Nello studio, 14 uomini giovani in buona salute hanno partecipato a due sessioni sperimentali: in una mangiavano pizza fino a sentirsi comodamente sazi, nell’altra fino al limite della sopportazione. Nel secondo caso, l’apporto calorico era circa il doppio. Eppure, nelle quattro ore successive, i livelli di zuccheri e grassi nel sangue non risultavano più alti rispetto a un pasto normale. Il corpo, semplicemente, compensava producendo più insulina e ormoni intestinali.

"Siamo rimasti sorpresi dal fatto che, nonostante il doppio dell'assunzione di energia, il corpo regolava notevolmente bene la glicemia", ha spiegato Hengist alla Bbc." Il risultato suggerisce che una singola “abbuffata” non è così dannosa. Tuttavia, va precisato che lo studio ha coinvolto solo uomini giovani e normopeso: non è detto che le stesse conclusioni valgano per donne, persone anziane o soggetti in sovrappeso.

Conta cosa mangiamo e per quanto tempo

Ci sono fattori che possono influire sugli effetti delle abbuffate natalizie: la durata e cosa cosa mangiamo. Studi scientifici mostrano che pasti abbondanti ripetuti, soprattutto a base di cibi ricchi di grassi, zuccheri e alcol, possono mettere sotto stress il nostro organismo.  Nel tempo, condizioni come la steatosi epatica non alcolica — spesso legata a diete ricche di zuccheri e grassi saturi — sono associate a infiammazione cronica e a una riduzione dell’apporto di ossigeno al cervello, fattori che aumentano il rischio di declino cognitivo

Un lavoro guidato da Stephanie Kullmann, neuroscienziata dell’Università di Tubinga, ha mostrato che bastano cinque giorni di extra calorici (circa 1.200 kcal al giorno in snack ultra-processati) per alterare la risposta del cervello all’insulina. In particolare, le aree coinvolte nella memoria e nel controllo dell’appetito diventano meno sensibili, un quadro simile a quello osservato in persone obese da anni, anche senza aumento di peso immediato.

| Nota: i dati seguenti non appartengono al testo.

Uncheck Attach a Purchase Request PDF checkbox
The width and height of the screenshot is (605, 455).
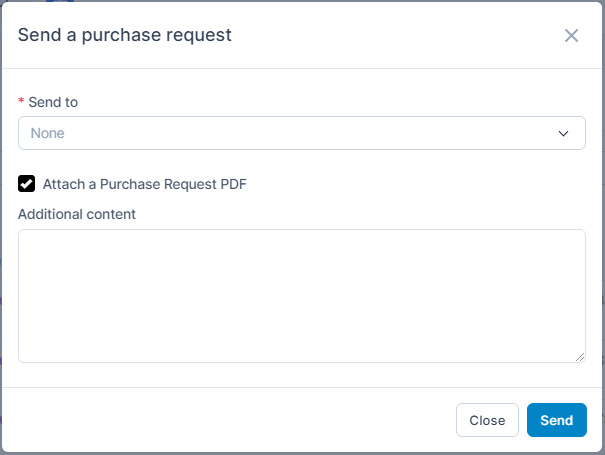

Ancora più interessante: una settimana dopo il ritorno alla dieta normale, alcune alterazioni cognitive erano ancora presenti, suggerendo che il cervello reagisce più rapidamente del corpo ai cambiamenti alimentari.

Quindi: è lecito esagerare a Natale?

Le evidenze scientifiche convergono su un punto: un pranzo o una cena eccezionalmente abbondanti, come quelli delle feste, non rappresentano un pericolo per il cervello nelle persone sane. Il problema nasce quando l’eccezione diventa abitudine o si prolunga per giorni consecutivi, soprattutto con alimenti molto zuccherati e ricchi di grassi. In questi casi, anche periodi relativamente brevi possono lasciare tracce durature sul metabolismo e sulle funzioni cerebrali.

In altre parole: godersi il pranzo di Natale senza sensi di colpa è più che lecito. Ma, come spesso accade, è l’equilibrio nel tempo – più che il singolo eccesso – a fare davvero la differenza.